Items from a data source
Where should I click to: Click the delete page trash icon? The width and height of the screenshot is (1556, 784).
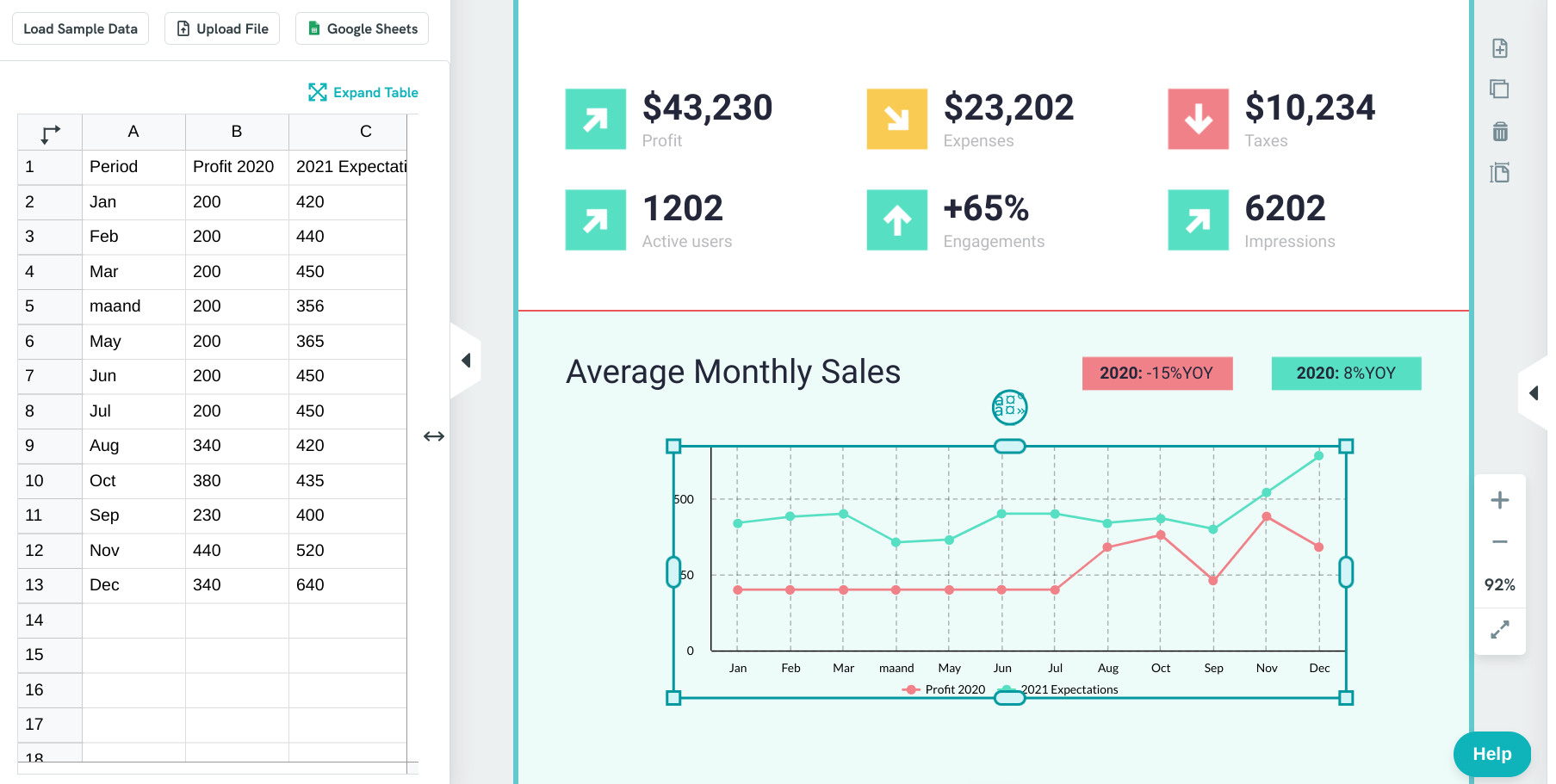tap(1499, 131)
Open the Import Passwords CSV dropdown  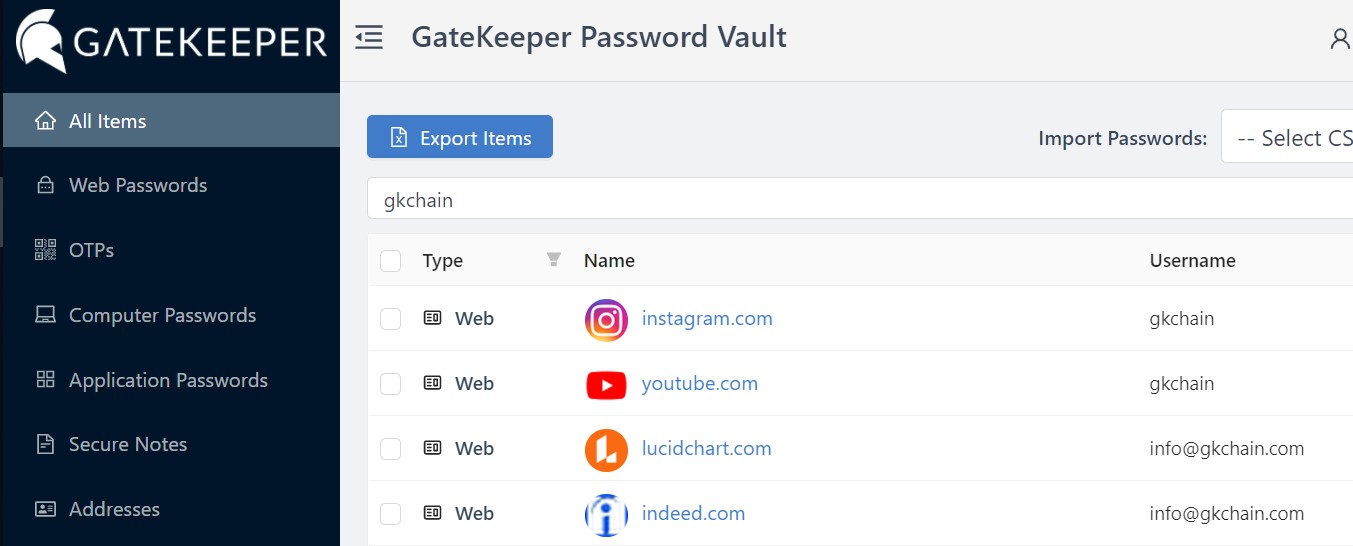point(1290,139)
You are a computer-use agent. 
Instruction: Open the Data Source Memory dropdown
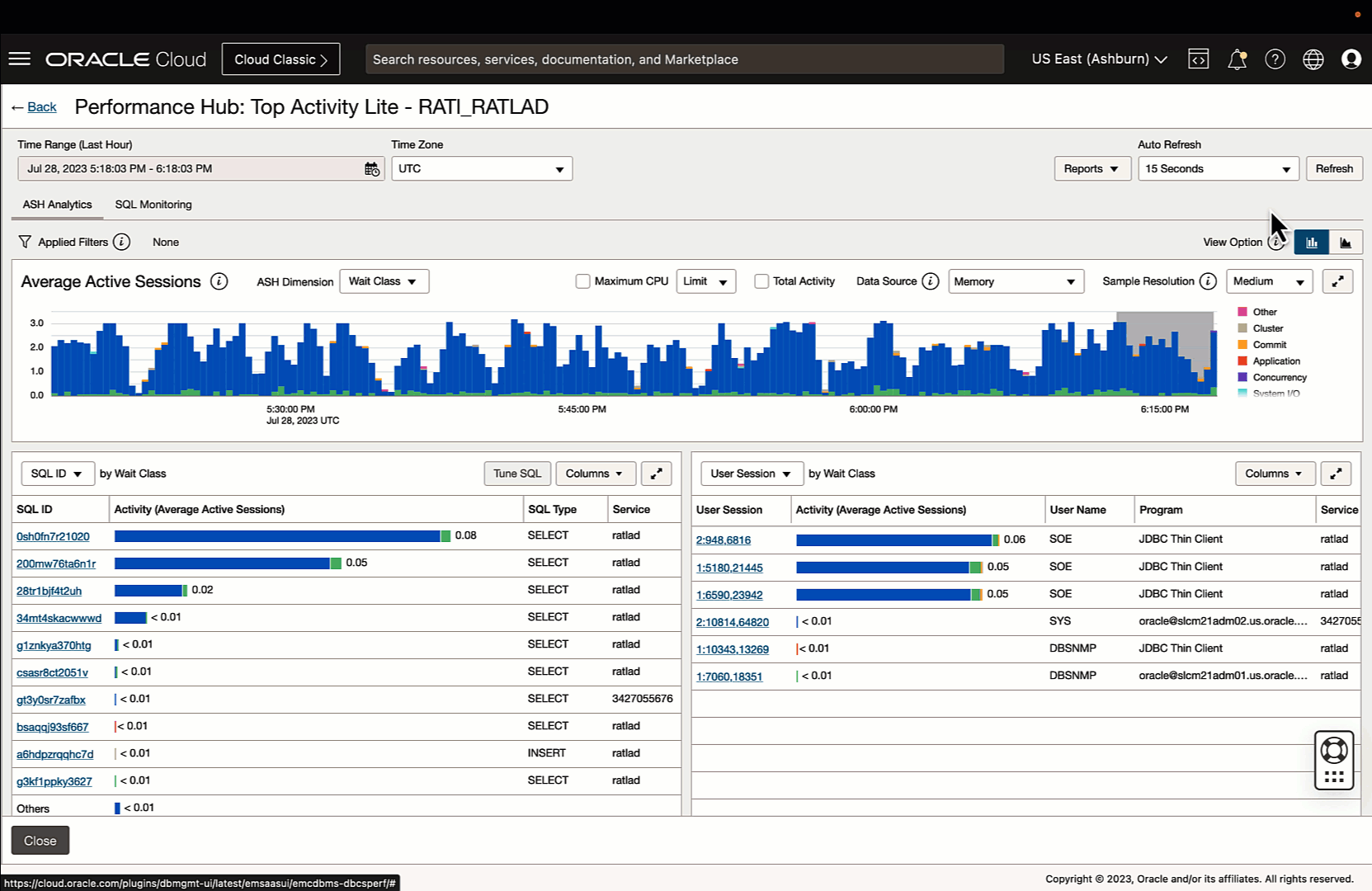[1016, 281]
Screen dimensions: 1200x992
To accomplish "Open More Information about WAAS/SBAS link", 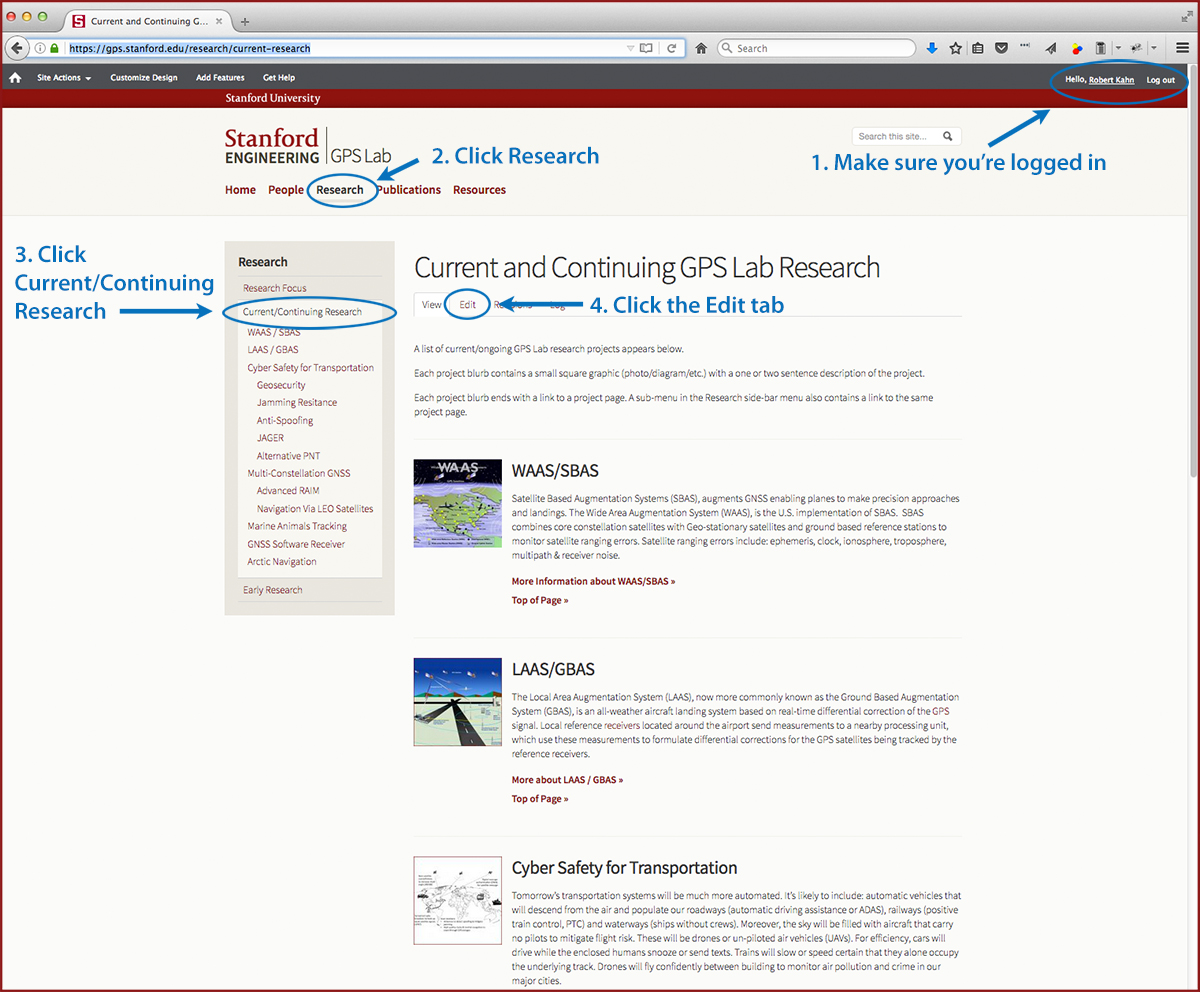I will pos(593,581).
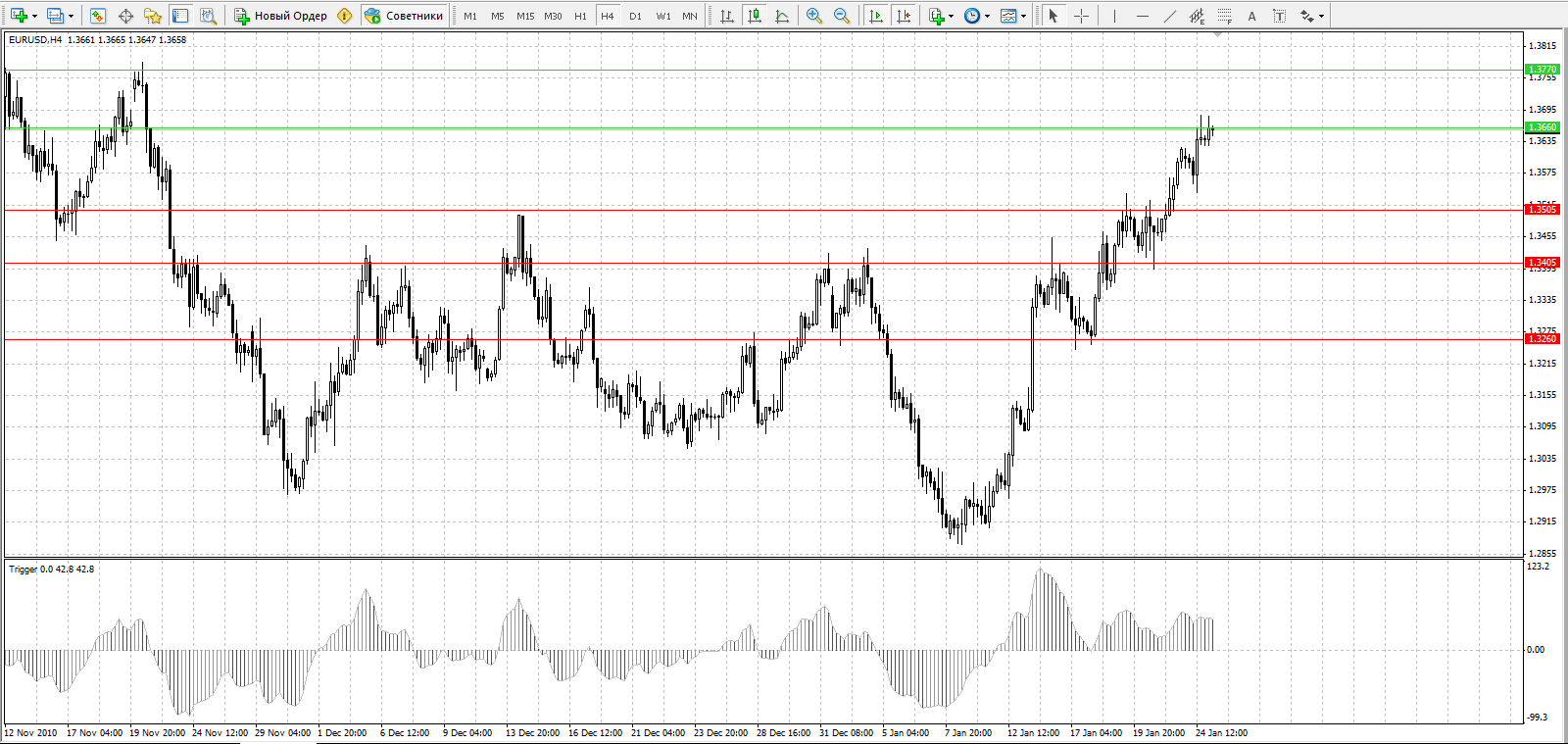Expand the Periodicity clock dropdown
The image size is (1568, 744).
tap(987, 16)
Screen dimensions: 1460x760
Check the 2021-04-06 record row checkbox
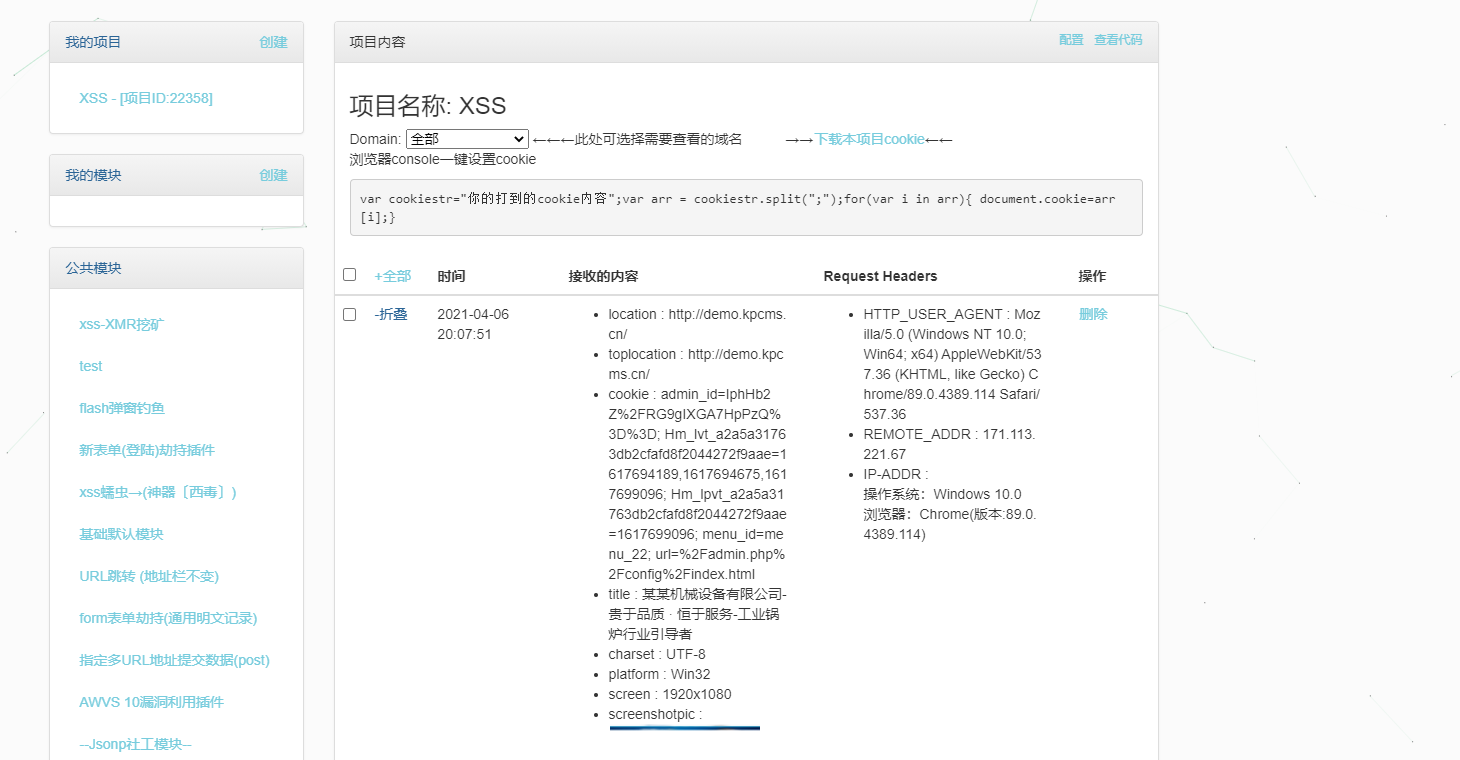(x=349, y=315)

What this task involves |
Whenever a line in the records contains the word "dimensions", copy that line.

Response to the exercise |
Screen dimensions: 1200x992
Screen dimensions: 1460x760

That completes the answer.